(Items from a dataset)
# # #
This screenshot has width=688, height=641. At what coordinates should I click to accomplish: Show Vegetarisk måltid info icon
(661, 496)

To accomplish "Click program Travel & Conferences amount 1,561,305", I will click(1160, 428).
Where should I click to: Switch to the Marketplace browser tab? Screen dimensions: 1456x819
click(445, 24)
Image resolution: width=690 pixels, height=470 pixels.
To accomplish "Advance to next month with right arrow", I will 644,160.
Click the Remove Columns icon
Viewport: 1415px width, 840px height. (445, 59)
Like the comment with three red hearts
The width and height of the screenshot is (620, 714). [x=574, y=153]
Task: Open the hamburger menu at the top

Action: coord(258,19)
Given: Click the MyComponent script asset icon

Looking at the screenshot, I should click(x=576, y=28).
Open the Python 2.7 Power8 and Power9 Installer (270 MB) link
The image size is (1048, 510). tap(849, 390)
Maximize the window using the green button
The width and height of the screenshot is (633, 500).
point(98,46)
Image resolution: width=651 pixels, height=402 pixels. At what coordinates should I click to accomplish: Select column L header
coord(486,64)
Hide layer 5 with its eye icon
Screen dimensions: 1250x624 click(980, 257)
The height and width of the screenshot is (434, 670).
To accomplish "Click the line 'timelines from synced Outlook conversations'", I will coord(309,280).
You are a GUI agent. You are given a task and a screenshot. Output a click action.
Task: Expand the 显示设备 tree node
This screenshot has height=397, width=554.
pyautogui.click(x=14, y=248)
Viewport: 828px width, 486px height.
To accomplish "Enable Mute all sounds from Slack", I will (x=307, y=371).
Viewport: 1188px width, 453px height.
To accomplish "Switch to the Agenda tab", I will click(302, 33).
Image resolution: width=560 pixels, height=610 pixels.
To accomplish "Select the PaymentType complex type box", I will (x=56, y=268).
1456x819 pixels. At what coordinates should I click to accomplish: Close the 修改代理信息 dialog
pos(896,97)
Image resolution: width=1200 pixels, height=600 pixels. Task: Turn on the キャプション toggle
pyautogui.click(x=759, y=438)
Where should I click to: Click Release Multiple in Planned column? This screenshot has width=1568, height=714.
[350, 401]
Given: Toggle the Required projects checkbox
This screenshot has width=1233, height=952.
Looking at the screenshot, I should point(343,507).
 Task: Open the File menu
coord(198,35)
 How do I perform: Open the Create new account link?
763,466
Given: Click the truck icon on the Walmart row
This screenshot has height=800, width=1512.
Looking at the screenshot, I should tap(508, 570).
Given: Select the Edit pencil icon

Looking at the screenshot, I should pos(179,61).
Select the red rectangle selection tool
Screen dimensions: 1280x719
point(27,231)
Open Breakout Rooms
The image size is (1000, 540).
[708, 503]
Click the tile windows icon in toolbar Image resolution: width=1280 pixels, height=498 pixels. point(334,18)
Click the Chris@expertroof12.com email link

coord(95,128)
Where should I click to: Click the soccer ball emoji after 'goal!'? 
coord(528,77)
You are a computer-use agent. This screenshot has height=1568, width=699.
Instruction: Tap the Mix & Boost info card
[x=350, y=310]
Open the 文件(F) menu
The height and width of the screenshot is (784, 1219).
# # #
* EXERCISE GOAL *
Render every line of the entries above as a Markdown table with two columns, No. and Line, numbering the rows in order and leaving out blank lines.

* RIGHT ANSWER *
| No. | Line |
|---|---|
| 1 | This screenshot has width=688, height=641. At what coordinates should I click to accomplish: Show Vegetarisk måltid info icon |
| 2 | (661, 496) |
| 3 | To accomplish "Click program Travel & Conferences amount 1,561,305", I will click(1160, 428). |
| 4 | Where should I click to: Switch to the Marketplace browser tab? Screen dimensions: 1456x819 |
| 5 | click(445, 24) |
| 6 | Image resolution: width=690 pixels, height=470 pixels. |
| 7 | To accomplish "Advance to next month with right arrow", I will 644,160. |
| 8 | Click the Remove Columns icon |
| 9 | Viewport: 1415px width, 840px height. (445, 59) |
| 10 | Like the comment with three red hearts |
| 11 | The width and height of the screenshot is (620, 714). [x=574, y=153] |
| 12 | Task: Open the hamburger menu at the top |
| 13 | Action: coord(258,19) |
| 14 | Given: Click the MyComponent script asset icon |
| 15 | Looking at the screenshot, I should click(x=576, y=28). |
| 16 | Open the Python 2.7 Power8 and Power9 Installer (270 MB) link |
| 17 | The image size is (1048, 510). tap(849, 390) |
| 18 | Maximize the window using the green button |
| 19 | The width and height of the screenshot is (633, 500). |
| 20 | point(98,46) |
| 21 | Image resolution: width=651 pixels, height=402 pixels. At what coordinates should I click to accomplish: Select column L header |
| 22 | coord(486,64) |
| 23 | Hide layer 5 with its eye icon |
| 24 | Screen dimensions: 1250x624 click(980, 257) |
| 25 | The height and width of the screenshot is (434, 670). |
| 26 | To accomplish "Click the line 'timelines from synced Outlook conversations'", I will coord(309,280). |
| 27 | You are a GUI agent. You are given a task and a screenshot. Output a click action. |
| 28 | Task: Expand the 显示设备 tree node |
| 29 | This screenshot has height=397, width=554. |
| 30 | pyautogui.click(x=14, y=248) |
| 31 | Viewport: 828px width, 486px height. |
| 32 | To accomplish "Enable Mute all sounds from Slack", I will (x=307, y=371). |
| 33 | Viewport: 1188px width, 453px height. |
| 34 | To accomplish "Switch to the Agenda tab", I will click(302, 33). |
| 35 | Image resolution: width=560 pixels, height=610 pixels. |
| 36 | To accomplish "Select the PaymentType complex type box", I will (x=56, y=268). |
| 37 | 1456x819 pixels. At what coordinates should I click to accomplish: Close the 修改代理信息 dialog |
| 38 | pos(896,97) |
| 39 | Image resolution: width=1200 pixels, height=600 pixels. Task: Turn on the キャプション toggle |
| 40 | pyautogui.click(x=759, y=438) |
| 41 | Where should I click to: Click Release Multiple in Planned column? This screenshot has width=1568, height=714. |
| 42 | [350, 401] |
| 43 | Given: Toggle the Required projects checkbox |
| 44 | This screenshot has width=1233, height=952. |
| 45 | Looking at the screenshot, I should point(343,507). |
| 46 |  Task: Open the File menu |
| 47 | coord(198,35) |
| 48 |  How do I perform: Open the Create new account link? |
| 49 | 763,466 |
| 50 | Given: Click the truck icon on the Walmart row |
| 51 | This screenshot has height=800, width=1512. |
| 52 | Looking at the screenshot, I should tap(508, 570). |
| 53 | Given: Select the Edit pencil icon |
| 54 | Looking at the screenshot, I should pos(179,61). |
| 55 | Select the red rectangle selection tool |
| 56 | Screen dimensions: 1280x719 |
| 57 | point(27,231) |
| 58 | Open Breakout Rooms |
| 59 | The image size is (1000, 540). |
| 60 | [708, 503] |
| 61 | Click the tile windows icon in toolbar Image resolution: width=1280 pixels, height=498 pixels. point(334,18) |
| 62 | Click the Chris@expertroof12.com email link |
| 63 | coord(95,128) |
| 64 | Where should I click to: Click the soccer ball emoji after 'goal!'?  |
| 65 | coord(528,77) |
| 66 | You are a computer-use agent. This screenshot has height=1568, width=699. |
| 67 | Instruction: Tap the Mix & Boost info card |
| 68 | [x=350, y=310] |
| 69 | Open the 文件(F) menu |
| 70 | The height and width of the screenshot is (784, 1219). |